── Provided passage ──

Market update – year ended 31 March 2022

Provided by Russell Investments 

2021 was a year of post-lockdown recovery which led to strong growth in many economies. According to the World Bank, after contracting sharply in 2020, the global economy rose 5.5% in 2021, driven primarily by the United States where economic growth was the strongest since 1984. For the first half of the year economic recovery was accompanied by strong equity market performance, and solid returns from bonds, however inflation fears, concerns about the China property market and further lockdowns due to the spread of the omicron COVID-19 variant rattled markets towards the end of 2021. The Russian invasion of Ukraine in February 2022 added to concerns, resulting in sharp falls in share and bond prices over the first three months of 2022.

The surge in inflation was the main surprise of 2021, driven by disruptions in global supply chains, ultra-accommodative monetary and fiscal policy, combined with very strong consumer demand as economies were reopened. This was exacerbated by surging commodity prices, particularly energy and food, as a result of the war in Ukraine.

The relatively strong performance of global share markets between April and December 2021, was followed by a sharp turnaround in the first quarter of 2022. As a result, we saw a very mixed result for the year to 31 March 2022. Overall, global shares returned around 9% for the year, but while in the US, the UK and Australia, equities managed to deliver strong positive returns, in the emerging markets, in particular China, and in Europe, returns for the year were negative. The New Zealand market was also weak, returning -2.9% for the year.

Fixed interest markets delivered negative returns over the year as bond yields rose (bond prices move in opposite direction to interest rates) in response to the strong economic growth and higher than expected inflation. Partly offsetting this were the asset class’s traditionally defensive characteristics in the wake of Russia’s invasion of Ukraine. New Zealand bonds underperformed global as the Reserve Bank of New Zealand raised the Official Cash Rate four times between October 2021 and April 2022.

The poor performance from fixed interest meant that the Conservative option delivered a negative return for the year. Despite the falls in share prices in the first quarter of 2022, Balanced and Growth members did receive positive returns for the year due to the strong performance from global share markets over the previous three quarters. Members also benefited from their exposure to global listed infrastructure and property which both performed well in the inflationary environment.

After the very strong returns that members received in the 2021 year, this year has provided a reminder that investment markets can be volatile, especially over shorter time periods. With investing, especially investing for retirement, it is important to focus on the long term and not be too alarmed by short term fluctuations which are a normal part of the investment cycle.  

This information has been prepared by Mercer (N.Z.) Limited for general information only. The information does not take into account your personal objectives, financial situation or needs.

───
── Given data ──

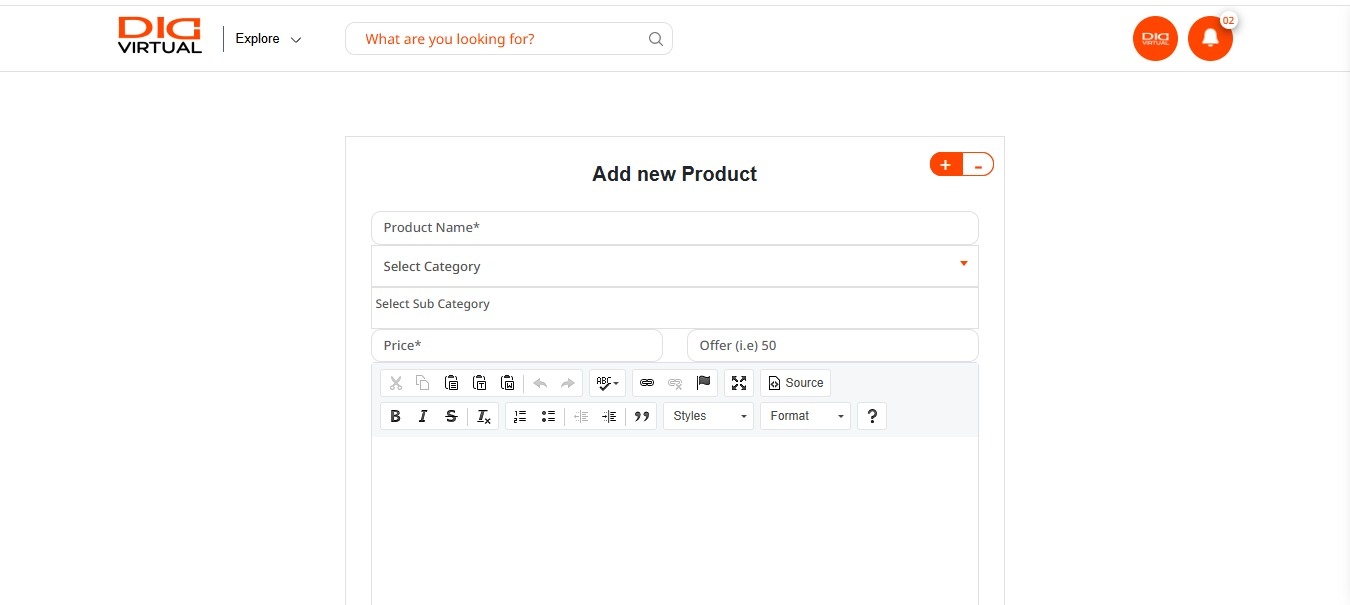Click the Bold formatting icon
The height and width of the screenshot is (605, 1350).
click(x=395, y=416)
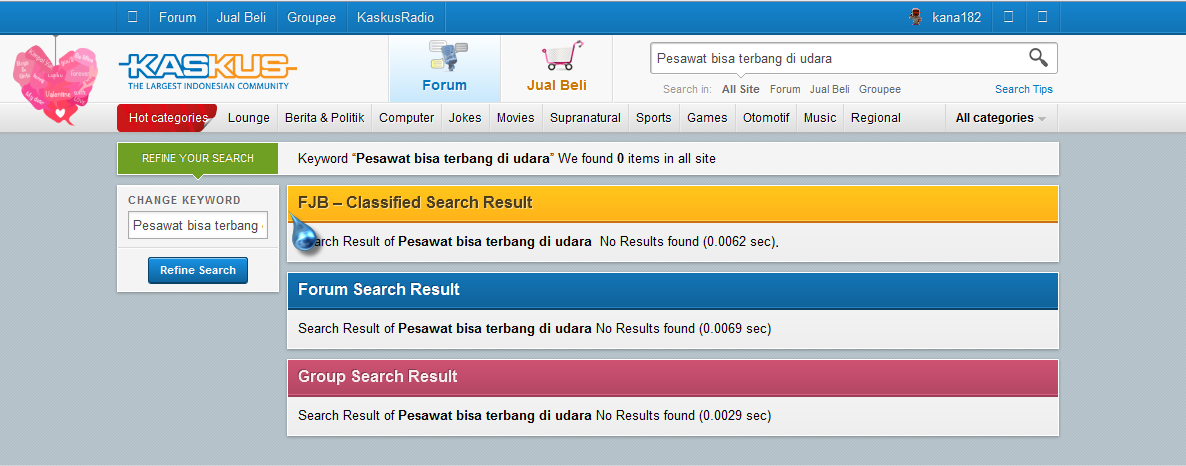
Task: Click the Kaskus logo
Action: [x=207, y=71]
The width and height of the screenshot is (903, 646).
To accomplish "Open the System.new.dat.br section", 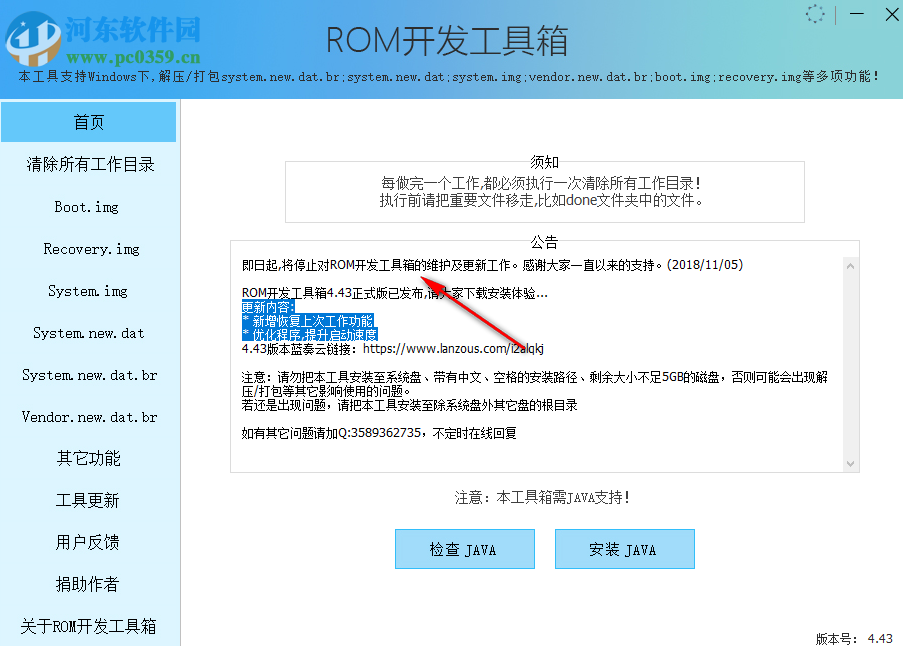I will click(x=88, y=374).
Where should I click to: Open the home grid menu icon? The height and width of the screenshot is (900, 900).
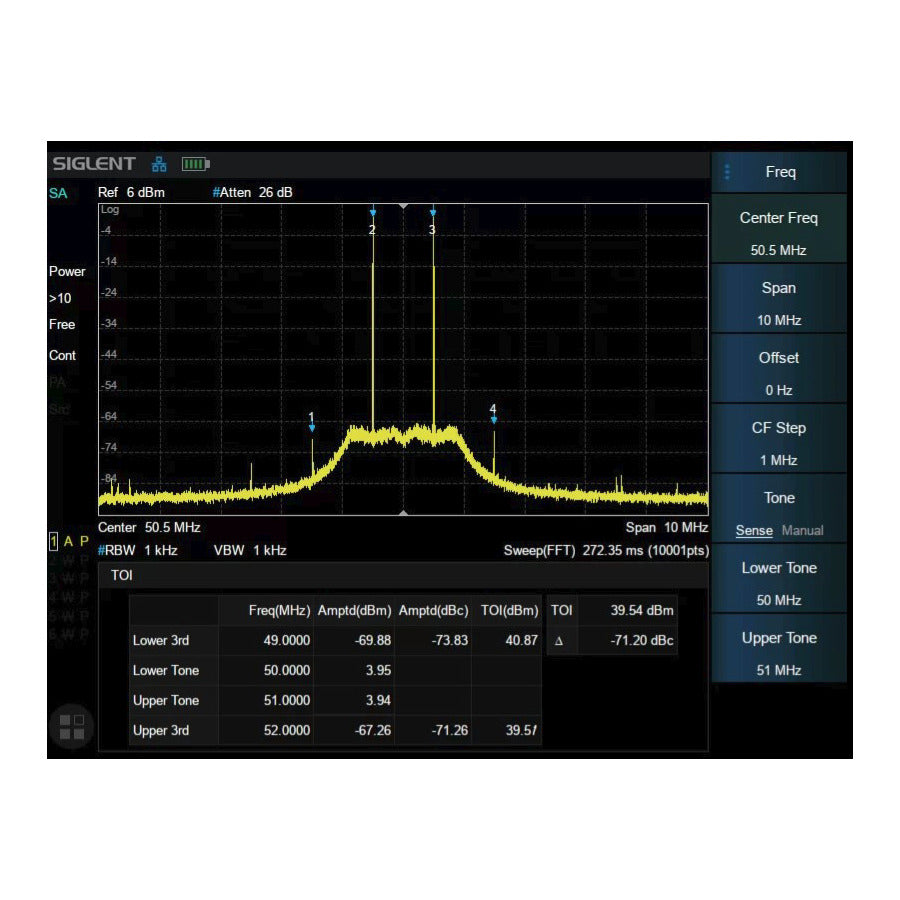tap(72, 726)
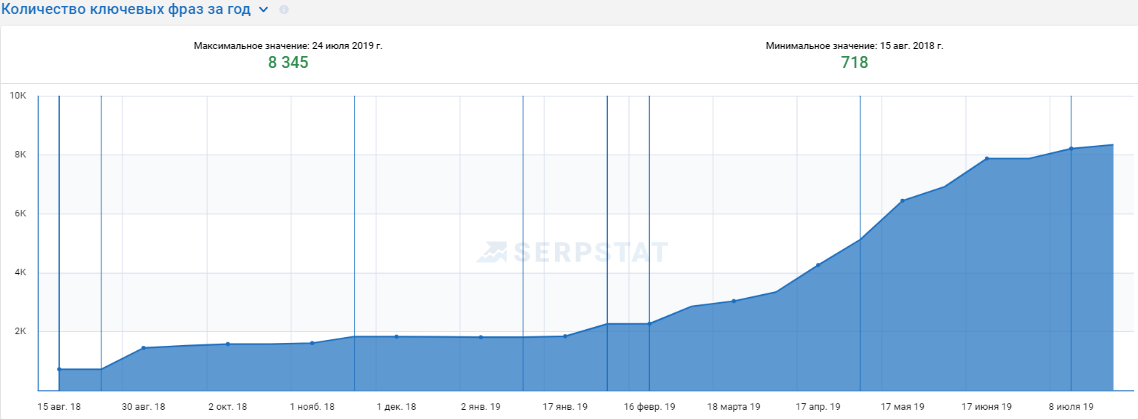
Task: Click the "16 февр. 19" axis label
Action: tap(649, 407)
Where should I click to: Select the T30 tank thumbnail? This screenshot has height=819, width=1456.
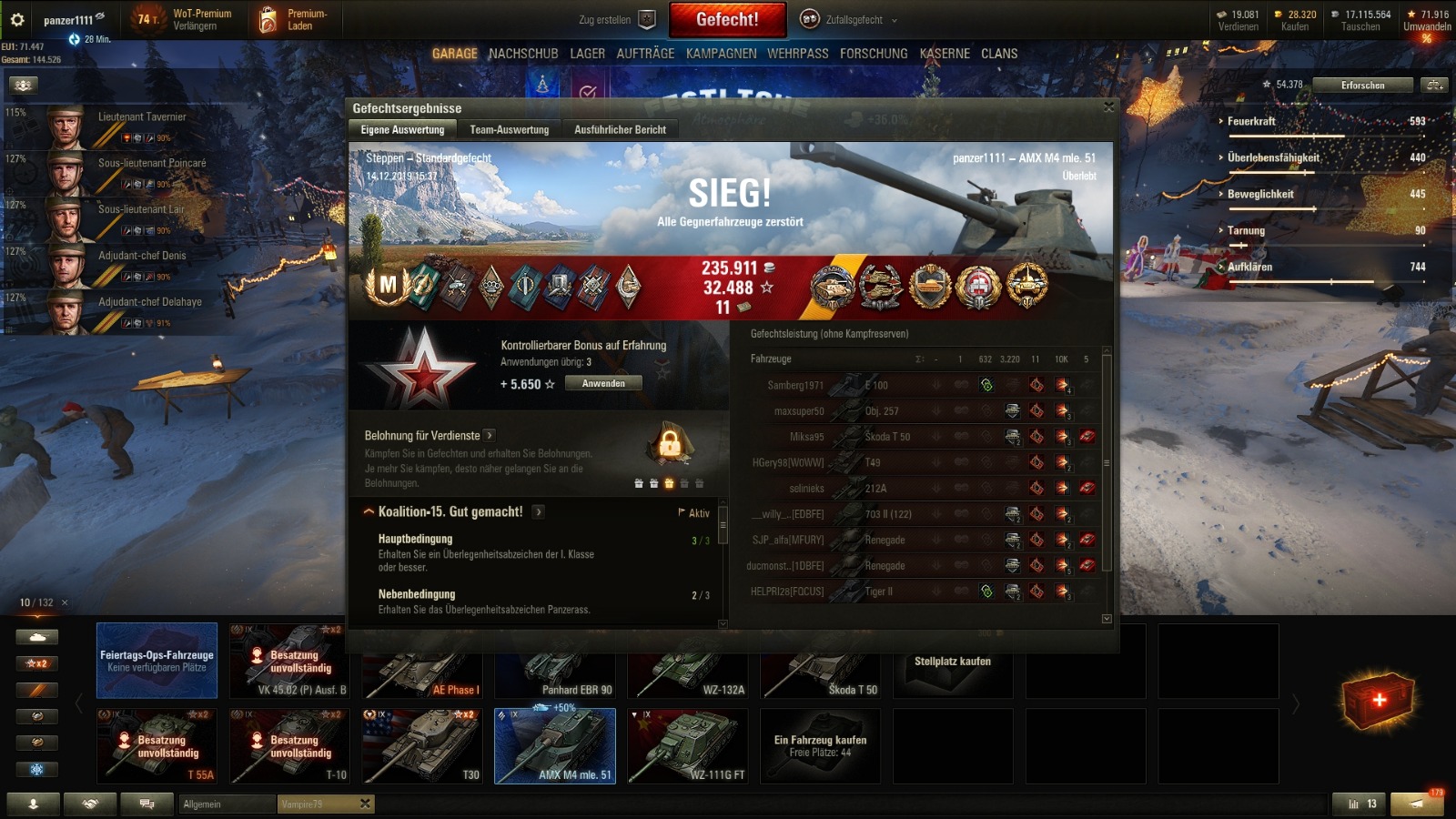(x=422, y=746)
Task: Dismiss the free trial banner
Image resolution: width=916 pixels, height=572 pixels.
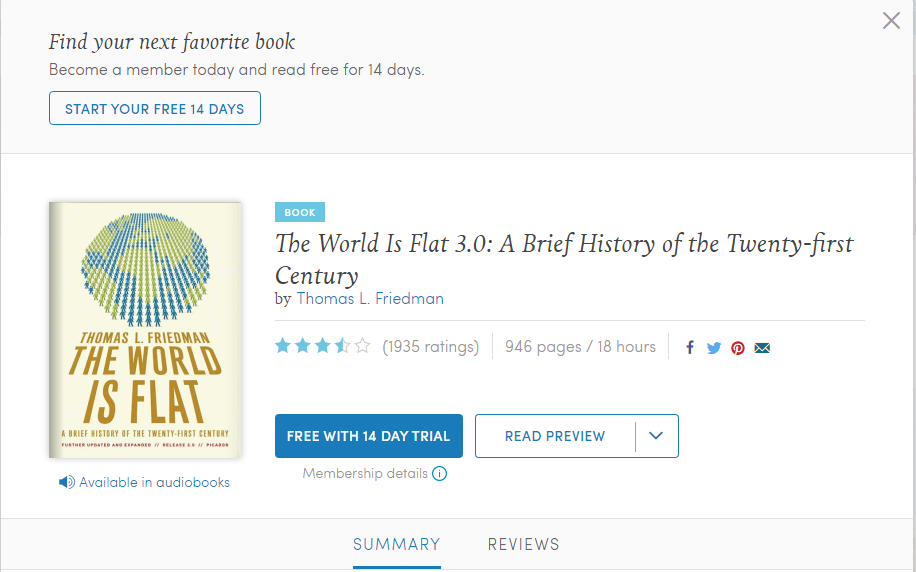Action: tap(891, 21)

───

- [Directions]:
1/ Answer these questions from the market update:
(a) By how much did the global economy rise in 2021, according to the World Bank?
(b) What did the New Zealand share market return for the year to 31 March 2022?
(c) How many times did the Reserve Bank of New Zealand raise the Official Cash Rate between October 2021 and April 2022?
2/ Can you turn the paragraph of the market update that begins "Fixed interest markets delivered negative returns" into a short bulleted list that keeps its main facts?

- [Answer list]:
1/
(a) 5.5%
(b) -2.9%
(c) Four times

2/
- Fixed interest markets returned negative results for the year because bond yields rose in response to strong economic growth and higher-than-expected inflation.
- Bond prices move in the opposite direction to interest rates.
- The asset class's traditionally defensive characteristics after Russia's invasion of Ukraine partly offset the losses.
- New Zealand bonds underperformed global bonds as the Reserve Bank of New Zealand raised the Official Cash Rate four times between October 2021 and April 2022.